La filosofía de Black Mirror

La filosofía detrás de las pantallas

Discutir sobre el entretenimiento puede carecer de sentido para varios. No los culpo, ¿qué rayos puede decirnos de bueno un programa online? Ciertamente la realidad necesita de respuestas relevantes que se merecen la seriedad que le estoy dando a este show; pero así de innegable es también el hecho de que el entretenimiento se ha convertido en un elemento importante de las rutinas de muchos.

¿Por qué lo que nos dice el entretenimiento no debería ser tan importante si lo consumimos más que las grandes respuestas relevantes que necesitamos? Tal vez esas grandes respuestas necesitan tomar en cuenta verdades elementales de las rutinas a las que responden.

Ese es uno de los temas que Black Mirror trata de poner en discusión a través del entretenimiento, lo que lo hace uno de los shows más subversivos y pesimistas en décadas. Black Mirror es una serie de televisión británica, creada por Charlie Brooker, que construye una antología por episodio. La serie migró a Netflix para seguir desarrollándose y alcanzar grandes audiencias para así proponer un entretenimiento más ambicioso.

Su éxito no sólo se refleja en sus largas audiencias, sus aguerridos fans y su contenido controversial; sino que también tienen la recepción general y a la más alta crítica de su lado. Aunque la serie no está hecha para toda clase de públicos, es innegable la calidad a la que esta aspira en producción, guión y actuación a lo largo de sus episodios.

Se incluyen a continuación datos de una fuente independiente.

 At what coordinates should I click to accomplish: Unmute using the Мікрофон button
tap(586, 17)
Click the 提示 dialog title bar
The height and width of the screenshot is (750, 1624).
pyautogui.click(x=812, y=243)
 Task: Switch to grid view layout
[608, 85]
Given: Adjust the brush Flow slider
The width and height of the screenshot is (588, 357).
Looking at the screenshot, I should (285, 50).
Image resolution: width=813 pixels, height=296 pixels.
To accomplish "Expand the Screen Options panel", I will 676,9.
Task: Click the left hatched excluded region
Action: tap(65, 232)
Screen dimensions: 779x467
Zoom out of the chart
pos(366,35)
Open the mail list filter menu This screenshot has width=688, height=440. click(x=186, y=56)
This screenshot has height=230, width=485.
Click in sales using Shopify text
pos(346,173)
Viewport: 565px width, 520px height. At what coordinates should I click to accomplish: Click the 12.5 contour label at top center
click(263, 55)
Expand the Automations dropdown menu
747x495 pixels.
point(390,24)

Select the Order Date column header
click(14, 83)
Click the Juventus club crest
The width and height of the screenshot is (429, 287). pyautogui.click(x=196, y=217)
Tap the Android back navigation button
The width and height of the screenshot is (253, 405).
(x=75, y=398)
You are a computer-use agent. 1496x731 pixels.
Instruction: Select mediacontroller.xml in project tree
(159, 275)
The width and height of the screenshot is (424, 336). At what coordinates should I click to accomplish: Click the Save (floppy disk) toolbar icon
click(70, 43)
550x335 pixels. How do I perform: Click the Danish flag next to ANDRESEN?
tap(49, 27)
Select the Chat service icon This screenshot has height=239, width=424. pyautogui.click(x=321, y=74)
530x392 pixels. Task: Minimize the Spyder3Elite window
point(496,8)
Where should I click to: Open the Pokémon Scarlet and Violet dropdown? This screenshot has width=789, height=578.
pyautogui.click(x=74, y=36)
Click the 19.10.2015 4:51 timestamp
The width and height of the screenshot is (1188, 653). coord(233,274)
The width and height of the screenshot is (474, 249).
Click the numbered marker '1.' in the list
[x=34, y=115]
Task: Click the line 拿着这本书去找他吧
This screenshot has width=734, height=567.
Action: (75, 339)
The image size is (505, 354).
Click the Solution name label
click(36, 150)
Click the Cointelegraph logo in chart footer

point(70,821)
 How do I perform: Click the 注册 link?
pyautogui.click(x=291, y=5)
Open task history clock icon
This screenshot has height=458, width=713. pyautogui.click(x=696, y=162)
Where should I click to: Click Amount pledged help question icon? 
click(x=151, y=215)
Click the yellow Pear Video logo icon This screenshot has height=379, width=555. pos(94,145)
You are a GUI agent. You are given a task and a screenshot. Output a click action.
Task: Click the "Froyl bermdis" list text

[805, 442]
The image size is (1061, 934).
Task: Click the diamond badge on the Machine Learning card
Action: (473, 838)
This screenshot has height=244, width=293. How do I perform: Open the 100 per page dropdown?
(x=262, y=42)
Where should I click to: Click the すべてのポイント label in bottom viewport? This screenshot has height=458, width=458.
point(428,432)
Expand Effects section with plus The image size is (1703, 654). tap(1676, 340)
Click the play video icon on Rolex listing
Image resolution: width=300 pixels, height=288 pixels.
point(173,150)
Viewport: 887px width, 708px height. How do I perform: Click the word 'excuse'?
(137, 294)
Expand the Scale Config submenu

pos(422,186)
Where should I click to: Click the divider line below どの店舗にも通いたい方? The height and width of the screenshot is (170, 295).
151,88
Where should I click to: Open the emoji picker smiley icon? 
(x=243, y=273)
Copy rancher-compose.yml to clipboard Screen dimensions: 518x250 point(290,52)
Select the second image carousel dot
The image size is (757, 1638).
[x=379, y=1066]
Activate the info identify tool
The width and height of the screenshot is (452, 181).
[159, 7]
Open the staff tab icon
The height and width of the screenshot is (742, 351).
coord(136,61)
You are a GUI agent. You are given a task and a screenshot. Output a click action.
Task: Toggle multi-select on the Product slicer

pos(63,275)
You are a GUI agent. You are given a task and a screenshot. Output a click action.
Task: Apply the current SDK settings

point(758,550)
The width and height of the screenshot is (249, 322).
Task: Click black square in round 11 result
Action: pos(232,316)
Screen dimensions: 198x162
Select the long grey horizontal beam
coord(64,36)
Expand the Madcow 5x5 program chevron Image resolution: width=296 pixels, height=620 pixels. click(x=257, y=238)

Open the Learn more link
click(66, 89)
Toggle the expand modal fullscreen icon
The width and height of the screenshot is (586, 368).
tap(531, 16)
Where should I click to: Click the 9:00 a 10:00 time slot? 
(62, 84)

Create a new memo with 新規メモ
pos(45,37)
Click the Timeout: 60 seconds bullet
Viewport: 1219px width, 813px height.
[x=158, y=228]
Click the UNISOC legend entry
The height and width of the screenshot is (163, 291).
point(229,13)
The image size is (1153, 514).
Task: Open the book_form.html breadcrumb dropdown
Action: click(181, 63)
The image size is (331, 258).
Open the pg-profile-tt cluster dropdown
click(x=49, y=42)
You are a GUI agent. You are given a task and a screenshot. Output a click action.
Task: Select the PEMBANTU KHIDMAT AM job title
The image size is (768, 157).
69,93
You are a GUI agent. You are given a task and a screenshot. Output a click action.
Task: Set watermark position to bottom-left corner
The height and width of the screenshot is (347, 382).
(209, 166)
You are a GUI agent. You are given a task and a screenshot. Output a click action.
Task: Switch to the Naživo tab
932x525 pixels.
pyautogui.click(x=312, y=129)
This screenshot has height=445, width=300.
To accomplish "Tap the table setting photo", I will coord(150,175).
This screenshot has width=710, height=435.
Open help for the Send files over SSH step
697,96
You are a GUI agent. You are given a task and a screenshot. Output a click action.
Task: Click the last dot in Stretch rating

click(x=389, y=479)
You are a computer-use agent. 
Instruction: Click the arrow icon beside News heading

No obstante, Black Mirror es, también, una de las críticas más feroces al capitalismo y a la sociedad que ha derivado del sistema actual. Creo firmemente que Black Mirror es una joya para representar el posmarxismo y el situacionismo, así como una perspectiva interesante y casi obligatoria hacia lo que la tecnología nos dice de los horrores que esconde la conducta humana.

Desde una sociedad donde salvar a un miembro de la familia real inglesa depende directamente de la perspectiva de las masas hasta una donde la vida virtual es un tema cada vez más palpable; la evolución de la serie nos trae constantemente un tema recurrente que es nada más un efecto de la propia tecnología: el espectáculo.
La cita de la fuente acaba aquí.